_Lesetext_
***
1. Der geltend gemachte Verfahrensmangel (§ 115 Abs. 2 Nr. 3 der Finanzgerichtsordnung ‑‑FGO‑‑), das Finanzgericht (FG) habe seiner Entscheidung entgegen § 96 Abs. 1 FGO einen unzutreffenden Sachverhalt zugrunde gelegt, wird nicht den Anforderungen des § 116 Abs. 3 Satz 3 FGO entsprechend dargelegt.
Werden mit der Beschwerde Verfahrensfehler geltend gemacht, ist nach ständiger Rechtsprechung u.a. darzulegen, dass der behauptete Fehler ausgehend vom materiell-rechtlichen Standpunkt des FG, der für die Prüfung, ob ein Verfahrensfehler vorliegt, maßgeblich ist, überhaupt entscheidungserheblich war (vgl. z.B. Senatsbeschluss vom 26. Mai 2010 V B 70/09, BFH/NV 2010, 1837). Dies hat die Klägerin und Beschwerdeführerin (Klägerin) nicht getan. Sie benennt in der Beschwerdebegründung lediglich zwei Feststellungen, die das FG unterstellt haben soll, wegen derer es den Tatbestandsberichtigungsantrag zu Unrecht abgelehnt und auf die es die Entscheidung gestützt habe. Sie geht in ihrer Beschwerdebegründung jedoch nicht darauf ein, warum die aus ihrer Sicht zutreffenden Feststellungen nach dem maßgeblichen rechtlichen Standpunkt des FG zu einem anderen Ergebnis geführt hätten. Hierzu hätte im Streitfall auch deshalb Anlass bestanden, weil das FG die streitigen Tatbestandsberichtigungen mit dem Argument abgelehnt hat, sie seien nicht entscheidungserheblich.
***
_Aufgaben_
A – Übertrage diesen Satz aus dem Lesetext ins Englische: „Sie geht in ihrer Beschwerdebegründung jedoch nicht darauf ein, warum die aus ihrer Sicht zutreffenden Feststellungen nach dem maßgeblichen rechtlichen Standpunkt des FG zu einem anderen Ergebnis geführt hätten.“
B – Kopiere aus dem Lesetext wortgetreu den Abschnitt, der bei „1. Der geltend“ anfängt und bei „FGO entsprechend dargelegt.“ aufhört.
C – Führe den Lesetext zur Beschwerde wegen eines Verfahrensmangels im Anschluss an seinen letzten Satz weiter.

_Bereitgestellte Angaben_
***
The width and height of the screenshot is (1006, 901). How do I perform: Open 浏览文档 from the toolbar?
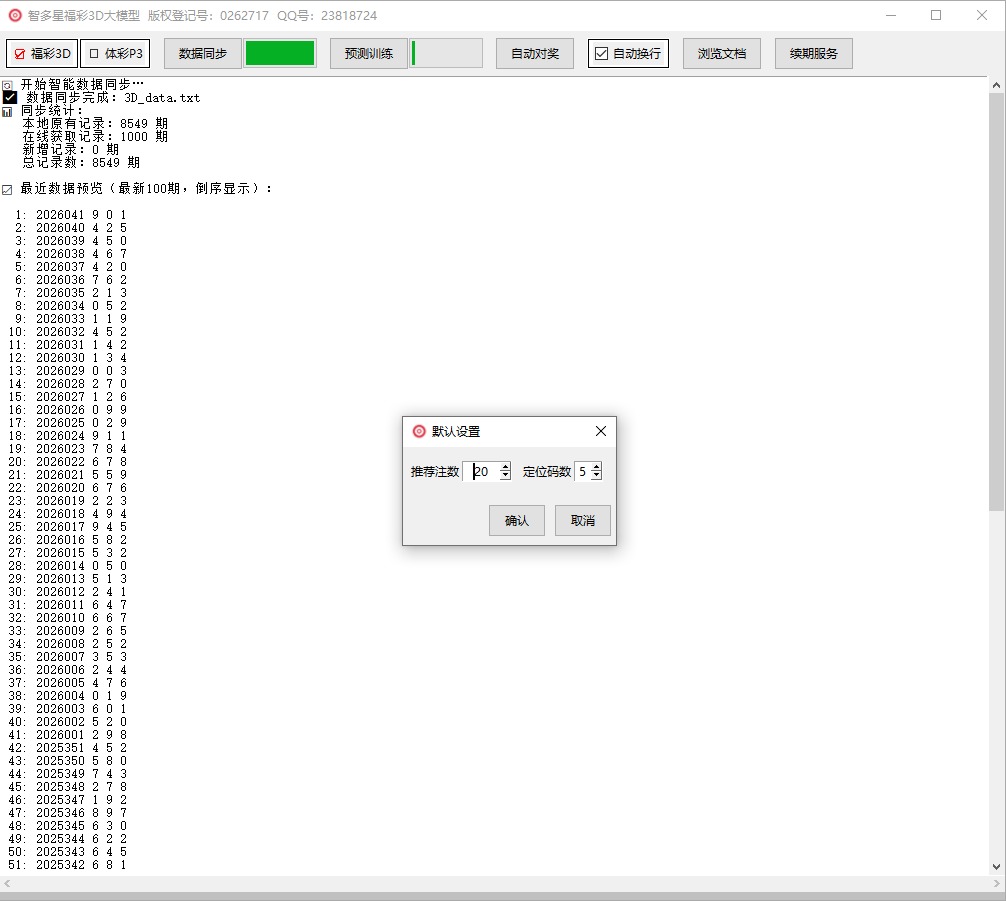[721, 54]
***
_Antworten_
A – In the statement of grounds for the appeal, however, the plaintiff does not address why the findings that the plaintiff considers correct would have led to a different outcome under the relevant legal position of the FG.

B –
1. Der geltend gemachte Verfahrensmangel (§ 115 Abs. 2 Nr. 3 der Finanzgerichtsordnung ‑‑FGO‑‑), das Finanzgericht (FG) habe seiner Entscheidung entgegen § 96 Abs. 1 FGO einen unzutreffenden Sachverhalt zugrunde gelegt, wird nicht den Anforderungen des § 116 Abs. 3 Satz 3 FGO entsprechend dargelegt.

C –
2. Die Klägerin legt nicht hinreichend dar, warum die von ihr formulierte Rechtsfrage grundsätzlich bedeutsam i.S. des § 115 Abs. 2 Nr. 1 FGO sein soll.
Sie sieht es als grundsätzlich bedeutsam an, "ob ein vollständiger Erlass entstandener Säumniszuschläge aus persönlichen und sachlichen Billigkeitsgründen, die über Überschuldung und Zahlungsunfähigkeit hinausgehen, dann nicht in Frage kommt, wenn die Erhebung sachlich nicht gerechtfertigter Steuern durch unnachsichtige Vollstreckung die wirtschaftliche und/ oder persönliche Existenz einer Steuerpflichtigen bereits vernichtet hat und ohne Billigkeitsmaßnahme diese auf Dauer nicht mehr wiederherzustellen ist".
Die Klägerin führt nicht aus, warum diese Frage im Streitfall entscheidungserheblich und damit klärungsfähig sein soll (zu dieser Voraussetzung Gräber/Ruban, Finanzgerichtsordnung, 7. Aufl., § 115 Rz 30). Das FG hat für den Senat in bindender Weise (§ 118 Abs. 2 FGO) festgestellt, dass die wahren Vermögensverhältnisse der Klägerin während des Entstehungszeitraums der Säumniszuschläge nicht zu ermitteln gewesen seien. Da nicht einmal feststeht, ob die wirtschaftliche Existenz der Klägerin vernichtet war, ist die von ihr aufgeworfene Rechtsfrage im Streitfall rechtlich nicht erheblich.
3. Die Revision ist schließlich nicht als Rechtsfortbildungsrevision gemäß § 115 Abs. 2 Nr. 2 Alternative 1 FGO zuzulassen.
a) Bei der Rechtsfortbildungsrevision handelt es sich um einen Spezialtatbestand der Grundsatzrevision (vgl. Beschlüsse des Bundesfinanzhofs ‑‑BFH‑‑ vom 19. April 2007 III B 36/06, BFH/NV 2007, 1518; vom 9. Juni 2010 X B 41/10, BFH/NV 2010, 1783), so dass die Klägerin für den geltend gemachten Zulassungsgrund darlegen muss, warum auf Grundlage der Feststellungen des FG die aufgeworfene Rechtsfrage entscheidungserheblich und klärungsfähig sein soll.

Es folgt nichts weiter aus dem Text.